I/ITSEC Author's Paper Template

Interservice/Industry Training, Simulation, and Education Conference (I/ITSEC) 2003

Joint Experimentation on Scalable Parallel Processors

Dan M. Davis

Information Sciences Institute, University of Southern California

Marina del Rey, California

ABSTRACT

The JESPP project exemplifies the ready utility of High Performance computing for large-scale simulations. J9, the Joint Experimentation Program at the US Joint Forces Command, is tasked with ensuring that the United States’ armed forces benefit from improvements in doctrine, interoperability, and integration. In order to simulate the future battlespace, J9 must expand the capabilities of its JSAF code along several critical axes: continuous experimentation, number of entities, behaviors complexity, terrain databases, dynamic infrastructure representations, environmental models, and analytical capabilities. Increasing the size and complexity of JSAF exercises in turn requires increasing the computing resources available to JFCOM. Our strategy exploits the scalable parallel processors (SPPs) deployed by DoD’s High Performance Computing Modernization Program (HPCMP). Synthetic forces have long run in parallel on inter-networked computers. SPPs are a natural extension of this, providing a large number of processors, inter-connected with a high performance switch, and a collective job management framework. To effectively use an SPP, we developed software routers that replace multicast messaging with point-to-point transmission of interest-managed packets. This in turn required development of a new simulation preparation utility to define the communication topology and initialize the exercise. We also developed tools to monitor processor and network loading and loggers capable of absorbing all of the exercise data. We will report on the results of J9’s December 2002 Prototype Event which simulated more than one million clutter entities along with a few thousand operational entities using 50,000 interest states on a terrain database encompassing the entire Pacific Rim. The exercise was controlled and “fought” from a J9 test bay in Suffolk, VA and the clutter entities were executed on a remote SPP in Los Angeles, CA. We will also present results from the Prototype Event in March 2003, as well as our long-term plans.

ABOUT THE AUTHORS

Robert F. Lucas is the Director of the Computational Sciences Division of the University of Southern California's Information Sciences Institute (ISI). There he manages research in computer architecture, VLSI, compilers and other software tools. He has been the principal investigator on the JESPP project since its inception in the Spring of 2002. Prior to joining ISI, he was the Head of the High Performance Computing Research Department for the National Energy Research Scientific Computing Center (NERSC) at Lawrence Berkeley National Laboratory, the Deputy Director of DARPA's Information Technology Office, and a member of the research staff of the Institute for Defense Analysis's Center for Computing Sciences. From 1979 to 1984 he was a member of the Technical Staff of the Hughes Aircraft Company. Dr. Lucas received his BS, MS, and PhD degrees in Electrical Engineering from Stanford University in 1980, 1983, and 1988 respectively.

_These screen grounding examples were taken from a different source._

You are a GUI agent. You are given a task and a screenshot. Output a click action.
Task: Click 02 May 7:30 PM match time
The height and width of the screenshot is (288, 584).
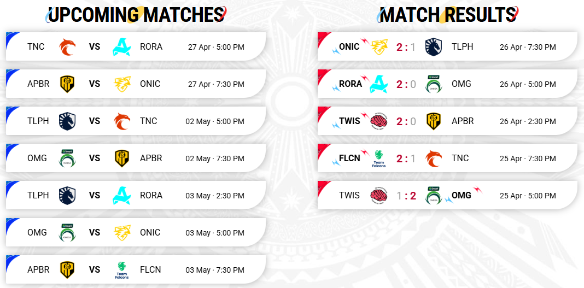coord(215,158)
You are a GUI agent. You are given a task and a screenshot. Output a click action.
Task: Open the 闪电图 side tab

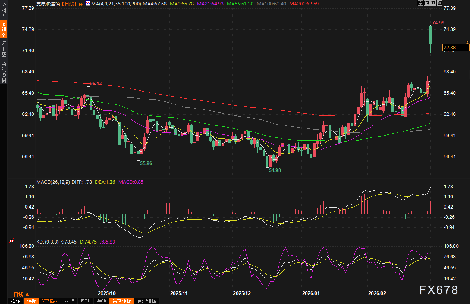pyautogui.click(x=4, y=49)
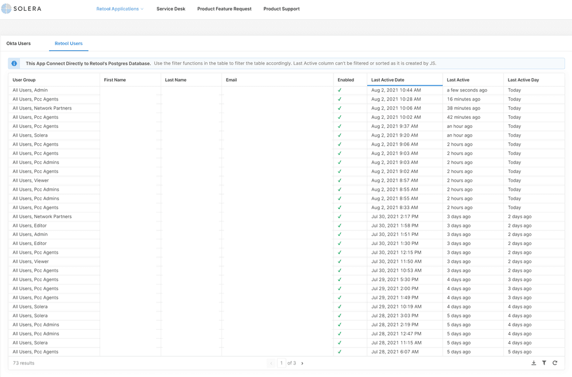Click the previous page arrow
The width and height of the screenshot is (572, 377).
271,363
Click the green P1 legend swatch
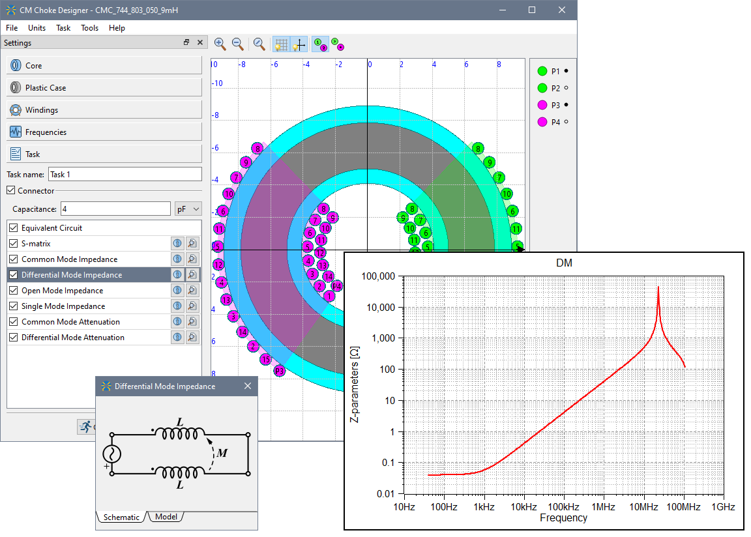This screenshot has width=751, height=537. tap(542, 71)
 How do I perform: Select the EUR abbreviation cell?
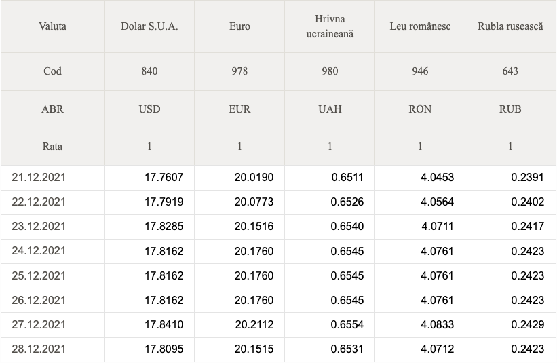pyautogui.click(x=239, y=109)
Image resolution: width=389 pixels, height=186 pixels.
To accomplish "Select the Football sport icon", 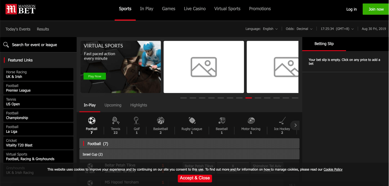I will [91, 121].
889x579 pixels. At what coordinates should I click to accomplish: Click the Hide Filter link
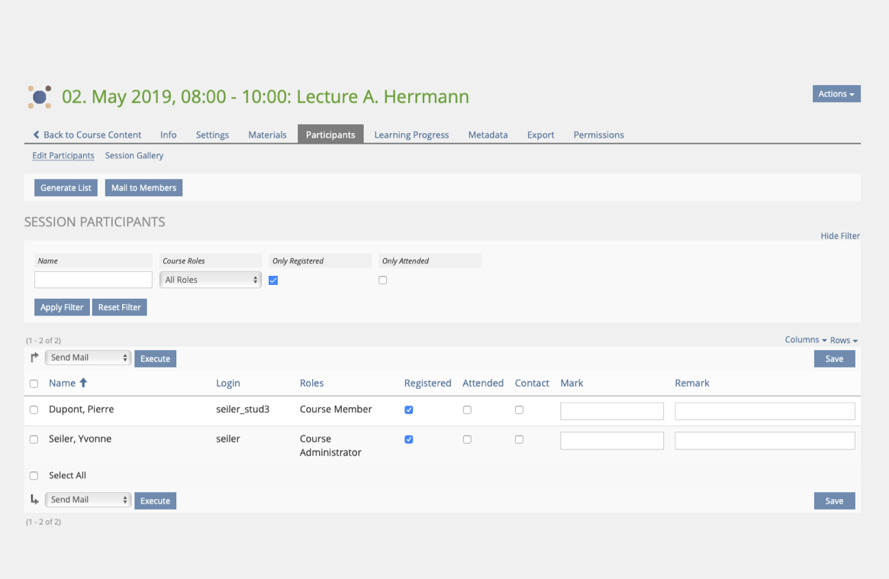tap(839, 236)
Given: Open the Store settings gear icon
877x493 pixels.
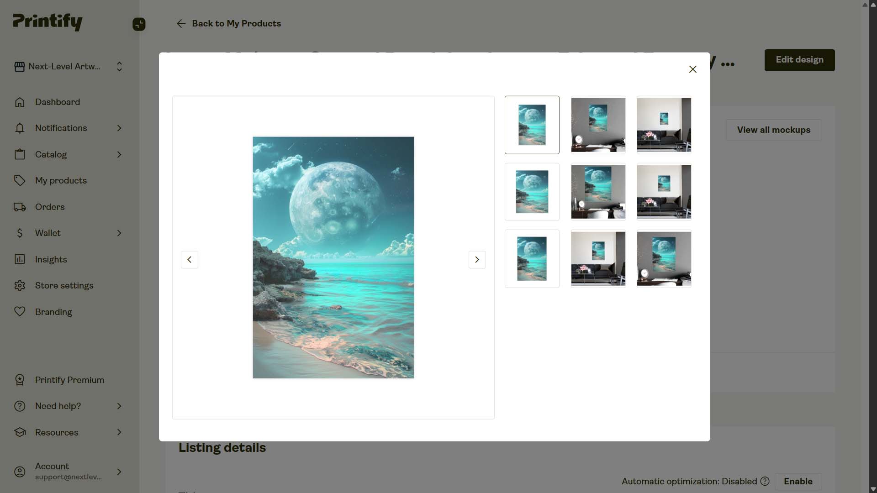Looking at the screenshot, I should point(20,285).
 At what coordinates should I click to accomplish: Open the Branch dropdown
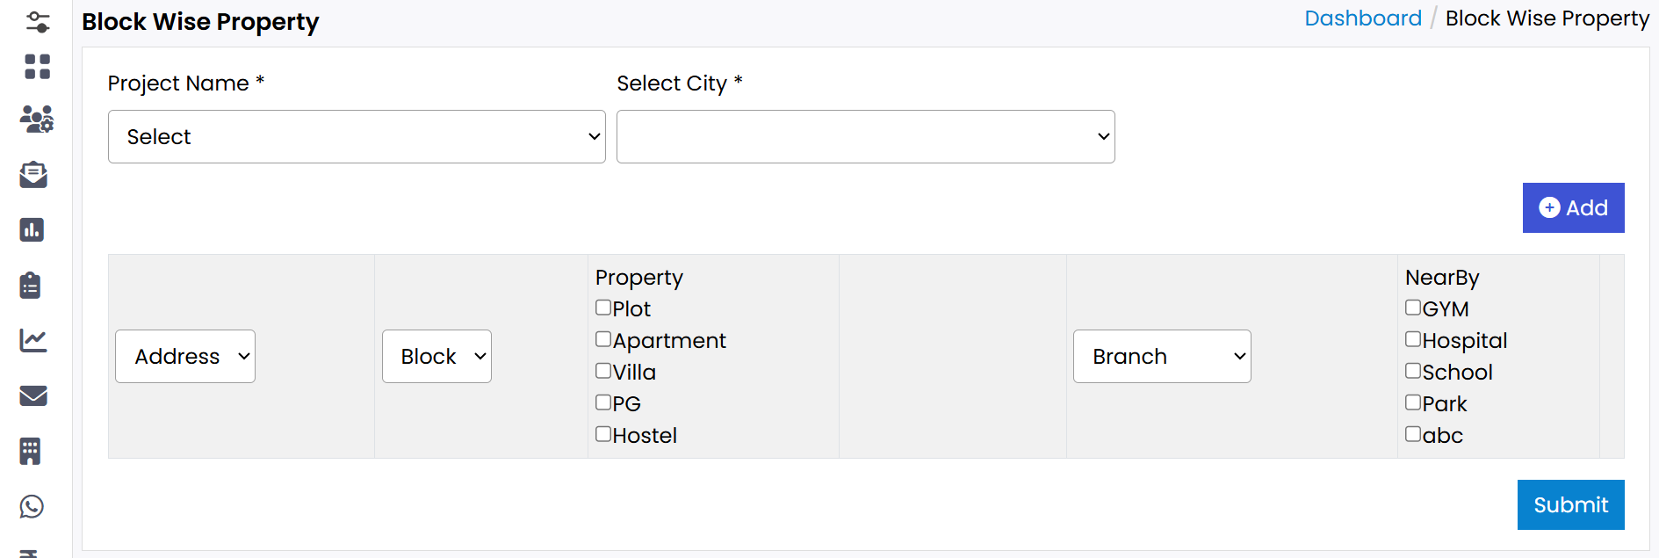1162,356
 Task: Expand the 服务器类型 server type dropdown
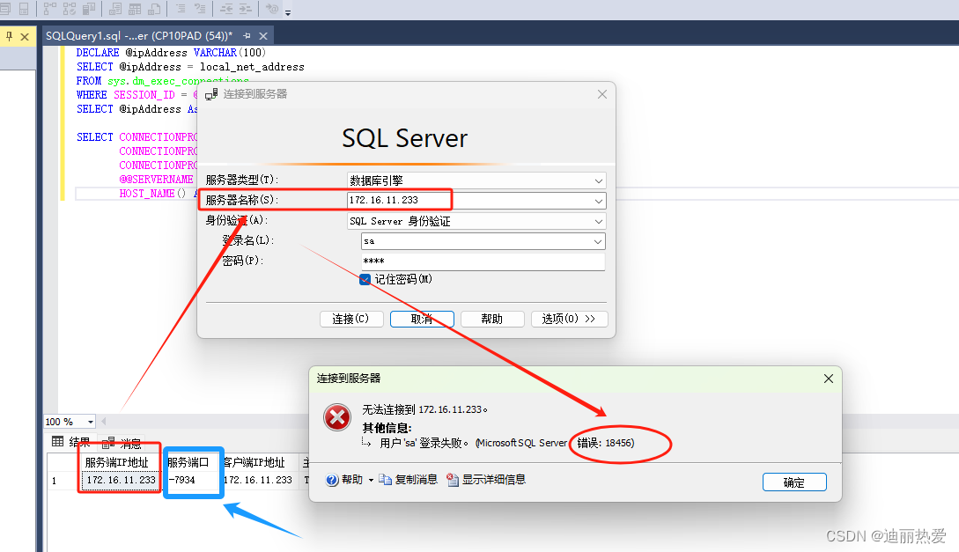tap(598, 180)
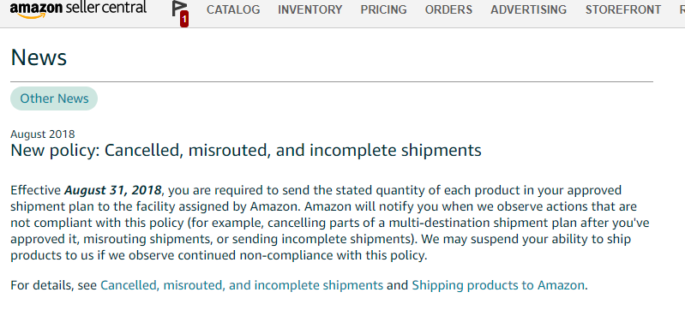Click the New policy article headline
Viewport: 685px width, 334px height.
click(246, 150)
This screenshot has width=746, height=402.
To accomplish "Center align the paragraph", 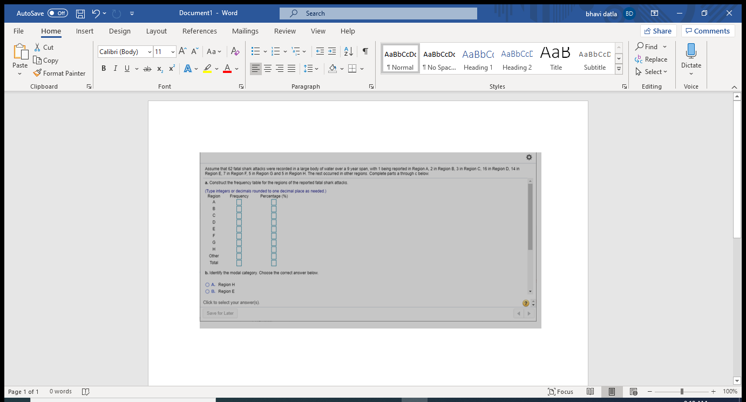I will (x=268, y=69).
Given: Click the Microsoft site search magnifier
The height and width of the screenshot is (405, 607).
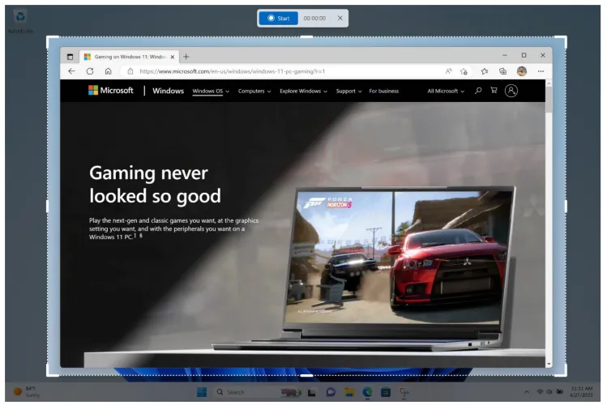Looking at the screenshot, I should pyautogui.click(x=478, y=91).
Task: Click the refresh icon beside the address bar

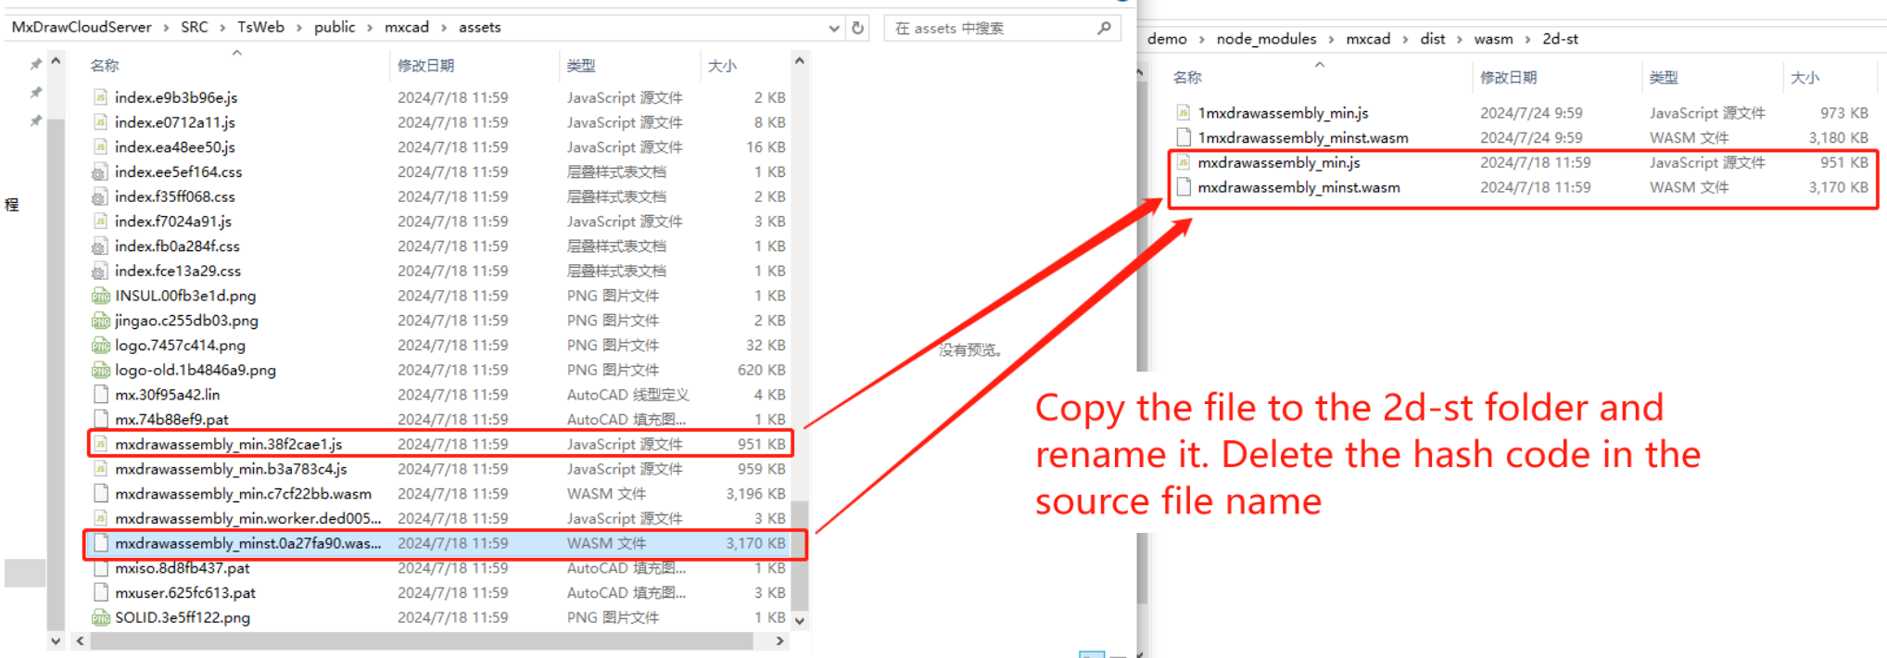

Dan M. Davis is the Director, JESPP Project, Information Sciences Institute (ISI), University of Southern California, and has been active in large-scale distributed simulations for the DoD. While he was the Assistant Director of the Center for Advanced Computing Research at the Caltech, he managed Synthetic Forces Express, a multi-year simulation project. Prior to that, he was a Software Engineer on the All Source Analysis System project at the Jet Propulsion Laboratory and worked on a classified project at Martin Marietta, Denver. An active duty Marine Cryptologist, he currently holds a U.S.N.R. commission as a Commander, Cryptologic Specialty. He has served as the Chairman of the Coalition of Academic Supercomputing Centers and the Coalition for Academic Scientific Computation. He was part of the University of Hawai‘i team that won the Maui High Performance Computing Center contract in May of 2001. He received a B.A. and a J.D., both from the University of Colorado in Boulder.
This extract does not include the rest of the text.